Dr Shilpan Patel has seen an increase in young people turning up to the hospital, unable to walk.  

He's had nine patients admitted to Auckland Hospital already this year. Dr Patel said one patient suffered spinal cord damage from using nangs which left her unable to walk for months.  

"What we found that was really concerning was that we had people presenting with spinal cord damage who were using (hundreds of nangs per day) and others who are using very little," he said.   

"Actually, the worst affected person in our study was only used a single session of nangs once in their life, but they had risk factors for a B12 deficiency that they didn't know about. And so even though they didn't use much nitrous oxide, they still had significant damage from it.  

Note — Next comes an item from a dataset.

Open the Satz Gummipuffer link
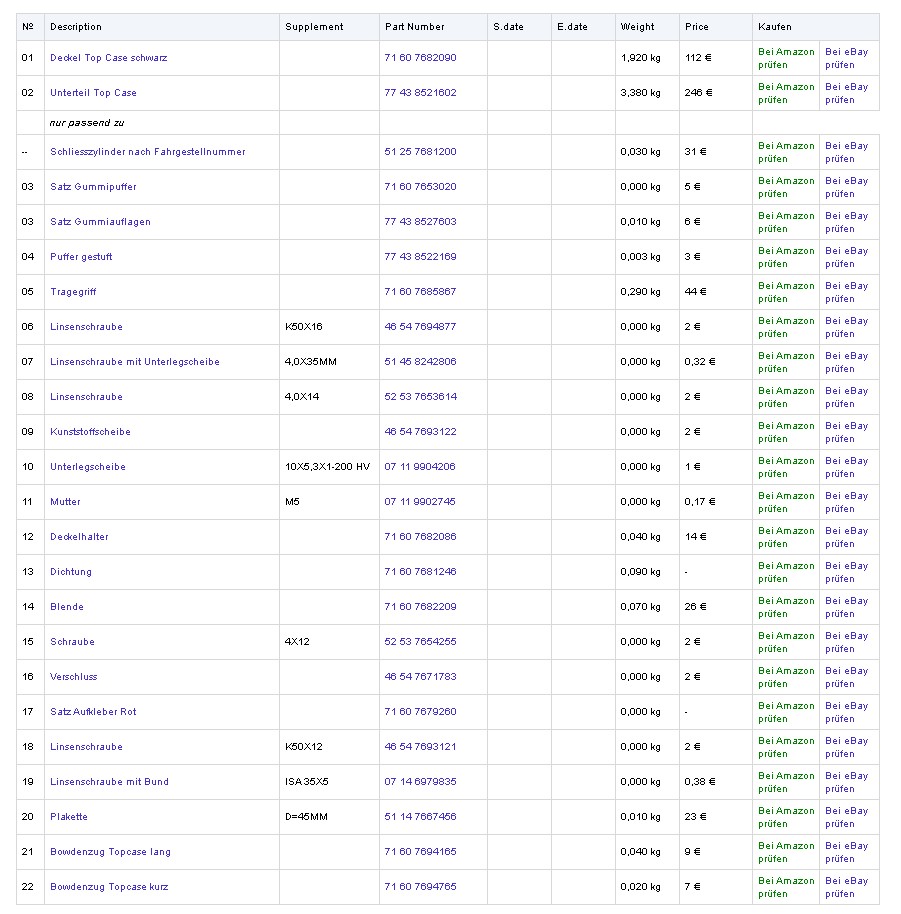This screenshot has width=901, height=914. [93, 187]
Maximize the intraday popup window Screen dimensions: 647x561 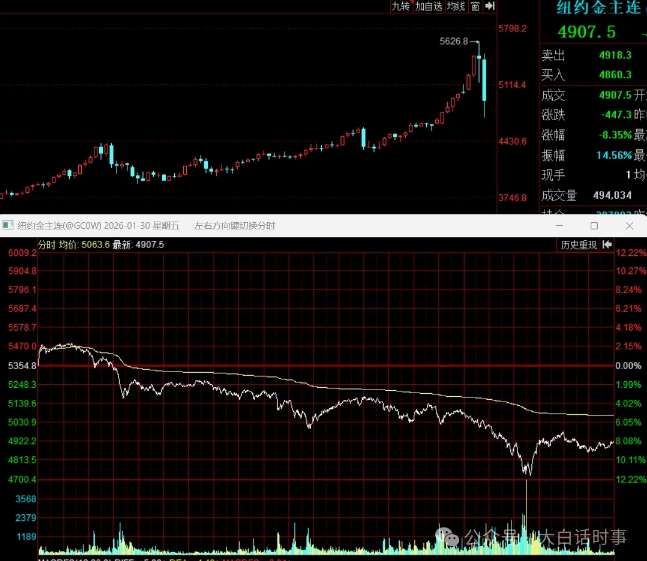tap(596, 226)
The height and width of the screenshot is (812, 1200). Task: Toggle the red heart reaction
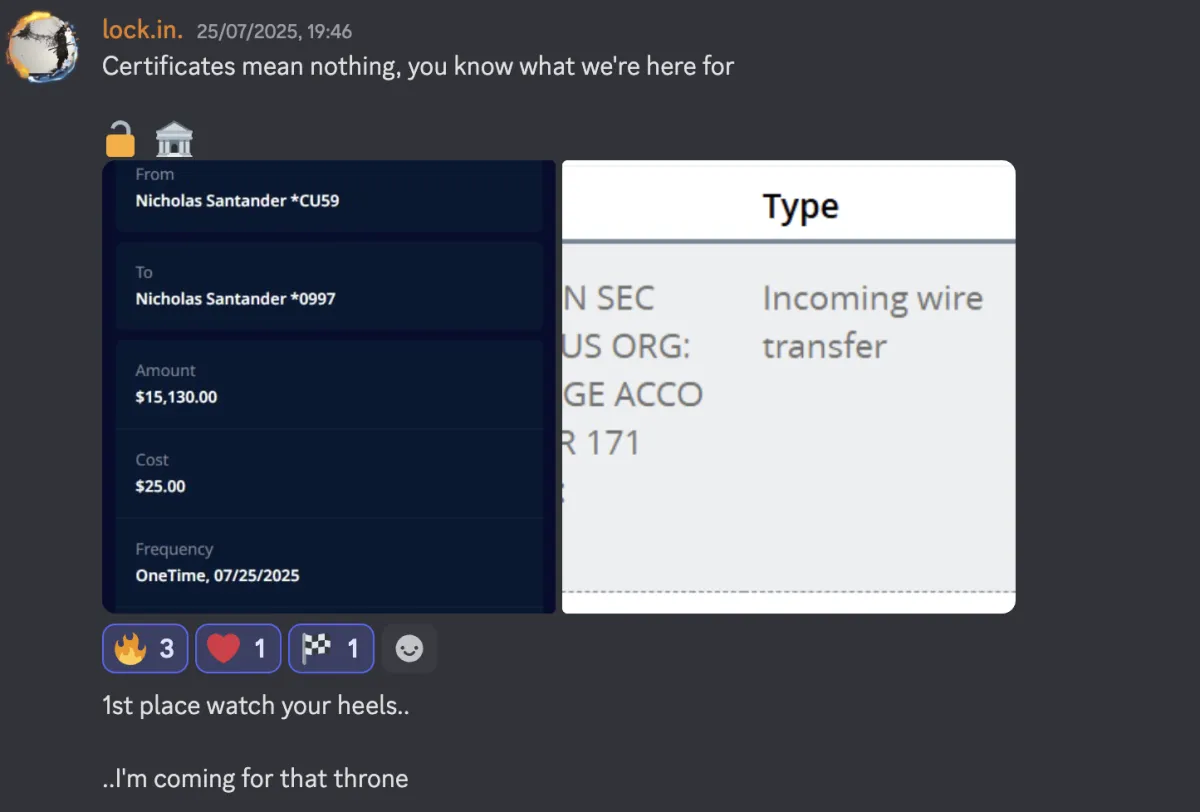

"That particular person was quadriplegic, meaning they couldn't move all four of their limbs after they used nangs once. And then on follow up nine months later, they were finally able to walk with a lower walking frame."   

In the UK they're making them illegal - against the advice of their health experts. Here in New Zealand MedSafe is indicating it too will start tightening the laws around the sale and use of nangs.   

"MedSafe is actively looking at whether mechanisms in the Medicines Act can be used to further restrict the retail supply of these products," it said in a statement.   

But Akers said that would do more harm than good.   

"If they [MedSafe] were to ban them, people would move to riskier inhalants and other drugs. New Zealand should be legalising nangs and regulating them in a safer way."